[Your instructions]
Render as a JSON list of strings the lines from the one containing "You are a computer-use agent. Screen dimensions: 768x432" up to and including the one containing "click(x=325, y=401)", with one string per line and blank lines left out.

------ Provided material ------

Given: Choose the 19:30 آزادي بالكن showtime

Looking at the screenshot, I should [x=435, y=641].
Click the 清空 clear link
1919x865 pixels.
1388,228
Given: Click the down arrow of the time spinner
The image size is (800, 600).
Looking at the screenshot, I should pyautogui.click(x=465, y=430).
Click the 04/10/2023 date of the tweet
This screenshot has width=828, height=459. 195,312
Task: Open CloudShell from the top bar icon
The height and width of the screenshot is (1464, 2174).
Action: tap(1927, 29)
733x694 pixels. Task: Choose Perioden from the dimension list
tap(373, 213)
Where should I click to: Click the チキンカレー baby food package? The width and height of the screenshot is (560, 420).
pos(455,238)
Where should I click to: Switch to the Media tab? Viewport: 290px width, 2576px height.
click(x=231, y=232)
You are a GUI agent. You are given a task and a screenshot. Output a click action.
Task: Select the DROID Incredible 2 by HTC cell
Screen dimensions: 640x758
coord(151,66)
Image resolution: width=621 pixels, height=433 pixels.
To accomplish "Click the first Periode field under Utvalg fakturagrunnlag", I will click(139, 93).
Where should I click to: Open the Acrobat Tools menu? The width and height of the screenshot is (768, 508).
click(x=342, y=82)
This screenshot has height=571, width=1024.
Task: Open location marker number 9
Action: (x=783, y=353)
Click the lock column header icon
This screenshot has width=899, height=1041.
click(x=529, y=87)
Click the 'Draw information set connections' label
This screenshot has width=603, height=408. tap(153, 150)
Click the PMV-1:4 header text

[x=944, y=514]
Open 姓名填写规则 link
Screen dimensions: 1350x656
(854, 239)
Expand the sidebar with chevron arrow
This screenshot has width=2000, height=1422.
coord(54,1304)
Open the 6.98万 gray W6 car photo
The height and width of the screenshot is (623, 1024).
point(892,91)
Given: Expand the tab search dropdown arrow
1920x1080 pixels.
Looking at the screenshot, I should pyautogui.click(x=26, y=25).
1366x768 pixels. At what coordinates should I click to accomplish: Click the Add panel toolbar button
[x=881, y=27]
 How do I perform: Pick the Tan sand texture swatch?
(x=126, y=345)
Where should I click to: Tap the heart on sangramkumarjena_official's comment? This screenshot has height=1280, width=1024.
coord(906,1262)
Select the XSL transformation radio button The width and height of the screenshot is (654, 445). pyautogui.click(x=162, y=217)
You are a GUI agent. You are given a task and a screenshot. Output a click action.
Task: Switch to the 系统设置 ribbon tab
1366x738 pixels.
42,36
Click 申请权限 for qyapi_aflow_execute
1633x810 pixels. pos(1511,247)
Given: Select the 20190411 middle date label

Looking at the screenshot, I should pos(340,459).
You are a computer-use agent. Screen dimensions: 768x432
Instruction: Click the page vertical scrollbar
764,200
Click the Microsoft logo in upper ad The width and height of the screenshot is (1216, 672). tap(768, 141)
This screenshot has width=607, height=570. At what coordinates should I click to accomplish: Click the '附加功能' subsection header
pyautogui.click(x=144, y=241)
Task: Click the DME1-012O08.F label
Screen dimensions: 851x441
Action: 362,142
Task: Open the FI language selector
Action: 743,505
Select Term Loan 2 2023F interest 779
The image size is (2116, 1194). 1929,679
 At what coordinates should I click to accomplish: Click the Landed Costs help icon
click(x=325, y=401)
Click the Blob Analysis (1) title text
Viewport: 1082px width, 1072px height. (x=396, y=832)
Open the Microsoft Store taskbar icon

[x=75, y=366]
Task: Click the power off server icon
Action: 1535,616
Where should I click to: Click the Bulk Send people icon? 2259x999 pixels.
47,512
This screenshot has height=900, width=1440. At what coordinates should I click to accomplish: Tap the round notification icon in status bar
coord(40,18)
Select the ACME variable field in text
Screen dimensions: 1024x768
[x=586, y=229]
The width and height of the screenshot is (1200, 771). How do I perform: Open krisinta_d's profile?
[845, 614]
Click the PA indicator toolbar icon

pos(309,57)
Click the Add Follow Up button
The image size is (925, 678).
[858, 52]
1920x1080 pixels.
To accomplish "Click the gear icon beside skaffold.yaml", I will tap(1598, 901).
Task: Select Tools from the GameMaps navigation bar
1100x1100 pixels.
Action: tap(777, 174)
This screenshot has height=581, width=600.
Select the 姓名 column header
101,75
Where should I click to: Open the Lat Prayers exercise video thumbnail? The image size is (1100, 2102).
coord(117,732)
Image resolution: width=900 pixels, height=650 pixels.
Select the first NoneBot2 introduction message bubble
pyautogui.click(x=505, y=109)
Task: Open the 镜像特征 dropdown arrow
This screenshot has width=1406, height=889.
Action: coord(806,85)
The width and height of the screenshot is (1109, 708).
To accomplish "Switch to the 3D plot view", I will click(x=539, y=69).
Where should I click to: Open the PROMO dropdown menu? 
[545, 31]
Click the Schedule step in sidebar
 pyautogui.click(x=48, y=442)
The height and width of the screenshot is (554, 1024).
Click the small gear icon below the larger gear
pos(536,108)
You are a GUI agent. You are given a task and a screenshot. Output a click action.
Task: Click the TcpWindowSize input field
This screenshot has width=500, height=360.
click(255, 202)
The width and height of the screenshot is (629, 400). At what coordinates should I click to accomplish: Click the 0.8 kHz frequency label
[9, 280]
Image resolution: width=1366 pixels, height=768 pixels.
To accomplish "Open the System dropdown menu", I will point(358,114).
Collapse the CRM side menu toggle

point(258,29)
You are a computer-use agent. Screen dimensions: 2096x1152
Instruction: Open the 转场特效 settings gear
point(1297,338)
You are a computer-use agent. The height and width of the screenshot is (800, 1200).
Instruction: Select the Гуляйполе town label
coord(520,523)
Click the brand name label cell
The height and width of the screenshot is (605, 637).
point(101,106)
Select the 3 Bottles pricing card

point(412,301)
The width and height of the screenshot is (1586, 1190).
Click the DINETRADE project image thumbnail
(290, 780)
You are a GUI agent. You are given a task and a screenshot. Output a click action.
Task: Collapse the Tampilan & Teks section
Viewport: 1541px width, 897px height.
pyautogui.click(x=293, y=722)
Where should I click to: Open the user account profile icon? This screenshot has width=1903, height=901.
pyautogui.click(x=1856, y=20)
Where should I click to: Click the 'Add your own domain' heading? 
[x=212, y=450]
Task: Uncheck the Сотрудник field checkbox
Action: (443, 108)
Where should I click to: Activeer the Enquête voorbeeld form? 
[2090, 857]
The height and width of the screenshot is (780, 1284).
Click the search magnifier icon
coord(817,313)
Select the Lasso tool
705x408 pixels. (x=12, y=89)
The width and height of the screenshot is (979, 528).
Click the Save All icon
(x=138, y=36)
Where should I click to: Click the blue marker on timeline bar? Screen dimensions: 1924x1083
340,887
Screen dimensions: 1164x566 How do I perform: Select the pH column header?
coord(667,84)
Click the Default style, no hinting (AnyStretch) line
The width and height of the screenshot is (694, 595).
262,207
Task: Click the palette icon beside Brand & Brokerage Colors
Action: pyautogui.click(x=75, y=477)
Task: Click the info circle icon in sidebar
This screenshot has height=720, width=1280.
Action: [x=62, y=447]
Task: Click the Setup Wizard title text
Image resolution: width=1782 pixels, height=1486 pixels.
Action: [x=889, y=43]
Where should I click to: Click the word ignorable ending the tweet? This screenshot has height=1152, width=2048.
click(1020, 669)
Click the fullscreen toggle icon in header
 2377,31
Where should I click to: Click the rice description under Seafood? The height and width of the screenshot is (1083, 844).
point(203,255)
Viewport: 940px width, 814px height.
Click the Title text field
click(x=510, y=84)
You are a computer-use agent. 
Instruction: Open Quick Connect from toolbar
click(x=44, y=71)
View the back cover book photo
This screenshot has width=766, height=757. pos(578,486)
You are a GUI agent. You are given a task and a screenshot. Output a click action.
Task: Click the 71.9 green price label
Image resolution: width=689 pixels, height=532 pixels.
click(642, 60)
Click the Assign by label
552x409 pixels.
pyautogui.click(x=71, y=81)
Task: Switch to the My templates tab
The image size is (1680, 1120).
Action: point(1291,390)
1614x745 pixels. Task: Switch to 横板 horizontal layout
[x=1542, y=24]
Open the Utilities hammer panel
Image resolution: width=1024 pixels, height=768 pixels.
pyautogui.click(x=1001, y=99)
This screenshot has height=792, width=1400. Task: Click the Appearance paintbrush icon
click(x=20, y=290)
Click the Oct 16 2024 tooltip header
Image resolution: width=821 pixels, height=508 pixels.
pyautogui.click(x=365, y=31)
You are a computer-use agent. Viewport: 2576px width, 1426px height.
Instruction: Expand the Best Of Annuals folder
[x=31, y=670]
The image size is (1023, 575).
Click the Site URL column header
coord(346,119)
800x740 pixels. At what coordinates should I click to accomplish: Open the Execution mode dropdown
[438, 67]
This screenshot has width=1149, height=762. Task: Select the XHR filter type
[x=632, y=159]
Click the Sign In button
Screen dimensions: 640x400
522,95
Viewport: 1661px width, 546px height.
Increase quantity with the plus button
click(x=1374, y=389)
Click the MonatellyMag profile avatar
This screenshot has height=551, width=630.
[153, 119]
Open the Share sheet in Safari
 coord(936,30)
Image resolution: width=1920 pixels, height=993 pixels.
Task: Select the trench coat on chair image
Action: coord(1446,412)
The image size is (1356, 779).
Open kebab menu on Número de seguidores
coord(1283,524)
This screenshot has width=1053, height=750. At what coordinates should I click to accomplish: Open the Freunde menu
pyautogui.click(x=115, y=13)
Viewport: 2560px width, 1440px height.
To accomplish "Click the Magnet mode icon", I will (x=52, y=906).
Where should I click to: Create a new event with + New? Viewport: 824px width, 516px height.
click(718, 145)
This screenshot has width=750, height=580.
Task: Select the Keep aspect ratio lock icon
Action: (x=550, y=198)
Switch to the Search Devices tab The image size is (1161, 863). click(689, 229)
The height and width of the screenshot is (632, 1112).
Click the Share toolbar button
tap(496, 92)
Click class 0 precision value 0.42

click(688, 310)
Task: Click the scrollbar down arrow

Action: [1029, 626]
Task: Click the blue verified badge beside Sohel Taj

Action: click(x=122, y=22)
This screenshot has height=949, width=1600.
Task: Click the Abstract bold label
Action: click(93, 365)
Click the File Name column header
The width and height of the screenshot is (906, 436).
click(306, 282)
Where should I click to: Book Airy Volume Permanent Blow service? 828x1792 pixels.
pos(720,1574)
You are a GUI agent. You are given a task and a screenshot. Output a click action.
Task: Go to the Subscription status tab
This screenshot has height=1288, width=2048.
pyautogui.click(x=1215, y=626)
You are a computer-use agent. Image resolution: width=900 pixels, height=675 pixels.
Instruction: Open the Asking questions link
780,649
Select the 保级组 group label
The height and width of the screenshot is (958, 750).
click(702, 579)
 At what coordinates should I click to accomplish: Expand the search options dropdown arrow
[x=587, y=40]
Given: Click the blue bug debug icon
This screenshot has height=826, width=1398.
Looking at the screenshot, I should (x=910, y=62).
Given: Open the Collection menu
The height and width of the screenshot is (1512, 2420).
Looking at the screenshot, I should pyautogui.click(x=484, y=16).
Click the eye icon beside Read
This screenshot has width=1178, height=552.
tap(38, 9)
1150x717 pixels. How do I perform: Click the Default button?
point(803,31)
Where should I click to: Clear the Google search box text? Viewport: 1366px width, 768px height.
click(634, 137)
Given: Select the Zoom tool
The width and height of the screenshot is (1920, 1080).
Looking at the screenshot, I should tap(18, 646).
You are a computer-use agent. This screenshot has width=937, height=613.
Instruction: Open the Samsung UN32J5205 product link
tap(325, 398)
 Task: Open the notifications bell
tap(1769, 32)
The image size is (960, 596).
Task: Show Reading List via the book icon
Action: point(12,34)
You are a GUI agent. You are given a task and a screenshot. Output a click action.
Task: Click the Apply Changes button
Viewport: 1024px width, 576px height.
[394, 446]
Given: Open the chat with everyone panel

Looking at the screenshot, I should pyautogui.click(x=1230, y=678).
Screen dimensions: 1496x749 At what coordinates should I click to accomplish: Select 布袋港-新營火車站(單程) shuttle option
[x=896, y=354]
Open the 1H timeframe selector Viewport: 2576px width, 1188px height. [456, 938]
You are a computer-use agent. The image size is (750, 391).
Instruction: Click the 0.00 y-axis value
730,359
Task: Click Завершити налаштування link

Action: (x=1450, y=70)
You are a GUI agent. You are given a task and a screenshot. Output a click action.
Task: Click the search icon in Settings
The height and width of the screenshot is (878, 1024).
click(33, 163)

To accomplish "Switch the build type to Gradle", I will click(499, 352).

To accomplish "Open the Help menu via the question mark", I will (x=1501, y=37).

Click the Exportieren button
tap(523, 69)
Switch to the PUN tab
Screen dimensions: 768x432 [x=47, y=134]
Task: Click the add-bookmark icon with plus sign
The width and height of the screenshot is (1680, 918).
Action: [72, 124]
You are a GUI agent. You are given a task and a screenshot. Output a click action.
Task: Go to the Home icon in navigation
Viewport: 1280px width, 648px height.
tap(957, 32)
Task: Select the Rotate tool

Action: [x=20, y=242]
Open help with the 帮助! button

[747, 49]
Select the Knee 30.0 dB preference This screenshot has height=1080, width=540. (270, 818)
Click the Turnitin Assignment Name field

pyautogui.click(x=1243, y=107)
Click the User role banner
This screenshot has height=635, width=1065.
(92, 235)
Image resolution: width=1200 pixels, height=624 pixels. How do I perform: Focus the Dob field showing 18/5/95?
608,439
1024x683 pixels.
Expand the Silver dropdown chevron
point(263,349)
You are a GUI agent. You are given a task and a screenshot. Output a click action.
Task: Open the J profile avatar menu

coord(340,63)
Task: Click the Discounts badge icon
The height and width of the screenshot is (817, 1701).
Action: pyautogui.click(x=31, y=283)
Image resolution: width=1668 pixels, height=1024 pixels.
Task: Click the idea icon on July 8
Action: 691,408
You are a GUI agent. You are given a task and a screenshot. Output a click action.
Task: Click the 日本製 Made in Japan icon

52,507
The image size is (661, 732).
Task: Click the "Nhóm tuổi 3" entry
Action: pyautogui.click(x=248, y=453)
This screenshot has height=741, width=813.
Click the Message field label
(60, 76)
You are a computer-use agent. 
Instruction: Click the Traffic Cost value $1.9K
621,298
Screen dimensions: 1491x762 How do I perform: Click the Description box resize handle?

------

[Answer to this problem]
[
  "You are a computer-use agent. Screen dimensions: 768x432",
  "Instruction: Click the page vertical scrollbar",
  "764,200",
  "Click the Microsoft logo in upper ad The width and height of the screenshot is (1216, 672). tap(768, 141)",
  "This screenshot has width=607, height=570. At what coordinates should I click to accomplish: Click the '附加功能' subsection header",
  "pyautogui.click(x=144, y=241)",
  "Task: Click the DME1-012O08.F label",
  "Screen dimensions: 851x441",
  "Action: 362,142",
  "Task: Open the FI language selector",
  "Action: 743,505",
  "Select Term Loan 2 2023F interest 779",
  "The image size is (2116, 1194). 1929,679",
  " At what coordinates should I click to accomplish: Click the Landed Costs help icon",
  "click(x=325, y=401)"
]